**EXTRACTO DE PÁGINA:**
= = =

Lo primero que tenemos que hacer los cristianos es que sabemos que no cedemos a eso; que en nuestra vida tenemos otra concepción del hombre, otra concepción de la vida, otra concepción de la muerte y otra concepción del matrimonio. Y eso vale tanto para el principio de la vida como para el final de la vida. Una concepción de la gracia infinita que es un ser humano; del don de Dios infinito que es un ser humano. Ese es nuestro vocabulario. Del don infinito que soy yo para mí mismo, que no soy el dueño de mi vida, porque –repito-, en cuanto uno empieza a pensar que es el dueño de su vida y que su libertad le hace dueño de su vida, no hay límite. Si me hace dueño de mi vida también soy dueño de los demás, en cuanto me estorben lo suficiente. Si me estorban de una manera muy fuerte, estoy legitimado. Si estoy legitimado para destruir mi vida, que es lo más precioso que tengo, ¿cómo no voy a estar legitimado para destruir la vida de alguien que me molesta, que me estorba, que me hace daño o que quiere quitarme mis bienes?, por ejemplo.
La nueva evangelización es empezar de nuevo y se empiezan las casas por el principio, no por el tejado. Y llevamos muchos años, el pueblo, los cristianos y los pastores incluso, queriendo construir una casa por el tejado cuando casi no hay muros y casi no hay cimientos.
Mis queridos hermanos, una de las cosas que nos ponen de manifiesto las Lecturas de hoy es, sencillamente, que Dios escoge a los pequeños. No penséis: nosotros, tan pobres, los que estamos aquí, y muchos mayores. ¿Qué podemos nosotros hacer? Dios ha elegido siempre. Eligió a Jacob en lugar de Esaú, eligió a David, que era el más pequeño, y San Pablo decía “no hay entre vosotros muchos doctores, pero no temáis”. Una beata preciosa, la beata Victoria Díez, de la Institución Teresiana, que murió en la persecución religiosa y que se hizo maestra, jovencísima, solía decir (y luego es una frase que se ha repetido muchas veces): “Cristo y yo, mayoría absoluta”. Es decir, si yo amo la vida, podré dar testimonio de lo bella que es la vida. Si amo la vida como un don de Dios, sabré acariciar al enfermo que sufre, sabré repartir ternura a las puertas de la muerte. Y eso tiene una belleza que atraerá a otros. Y así se construye un pueblo cristiano y tal vez un pueblo cristiano será capaz, a pesar de todas nuestras debilidades, de generar leyes cristianas. Pero lo otro es querer construir la casa por el tejado y esos tejados se caen siempre.

= = =

**DATOS PROPORCIONADOS:**
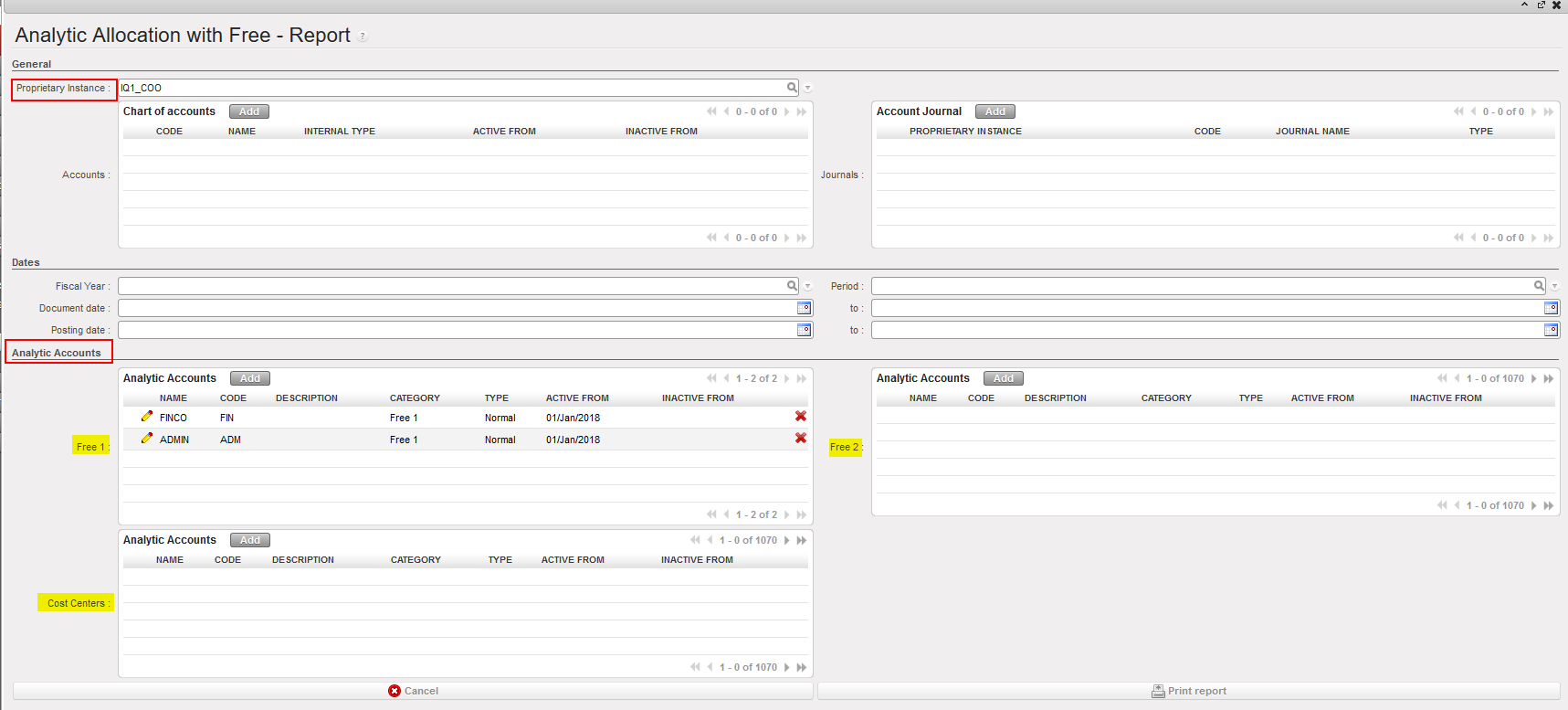Click the pencil edit icon for ADMIN

coord(146,439)
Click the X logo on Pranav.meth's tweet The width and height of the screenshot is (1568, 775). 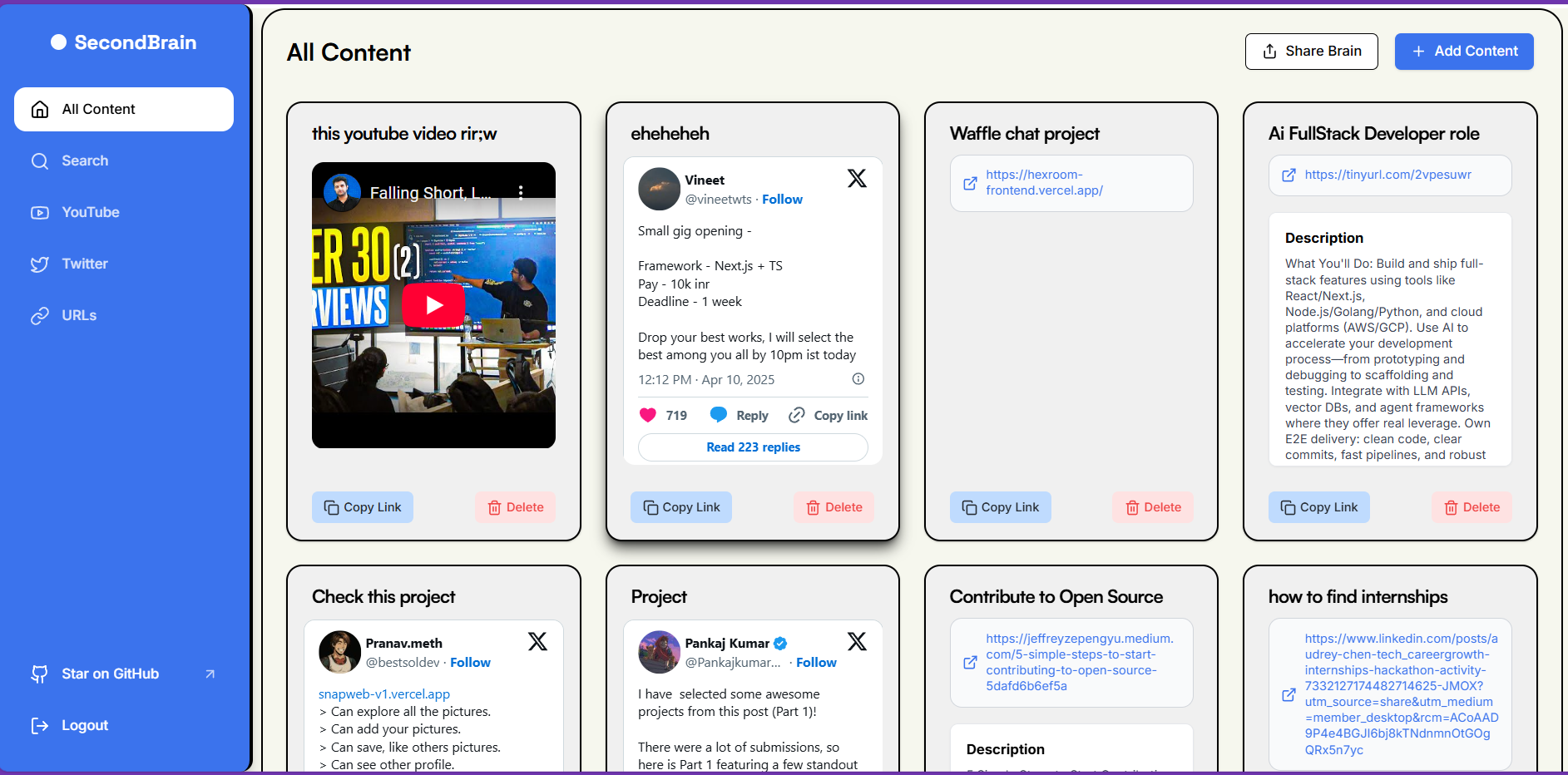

= = =

**CONSIGNAS DEL EJERCICIO:**
**A)** Reproduce el extracto desde "La nueva evangelización" hasta "no hay cimientos.", ambos incluidos, e intercambia "tejado" por "techo".
**B)** Resume el extracto en dos oraciones.

**EJERCICIO RESUELTO:**
**A)**
La nueva evangelización es empezar de nuevo y se empiezan las casas por el principio, no por el techo. Y llevamos muchos años, el pueblo, los cristianos y los pastores incluso, queriendo construir una casa por el techo cuando casi no hay muros y casi no hay cimientos.

**B)** Los cristianos tienen otra concepción del hombre, de la vida y de la muerte, y ven al ser humano como un don infinito de Dios, porque quien se cree dueño de su vida no encuentra límite y llega a sentirse legitimado para destruir también la de los demás. La nueva evangelización debe empezar por los cimientos y no por el tejado, ya que Dios escoge a los pequeños y quien ama la vida como un don de Dios da un testimonio bello que atrae a otros y construye un pueblo cristiano.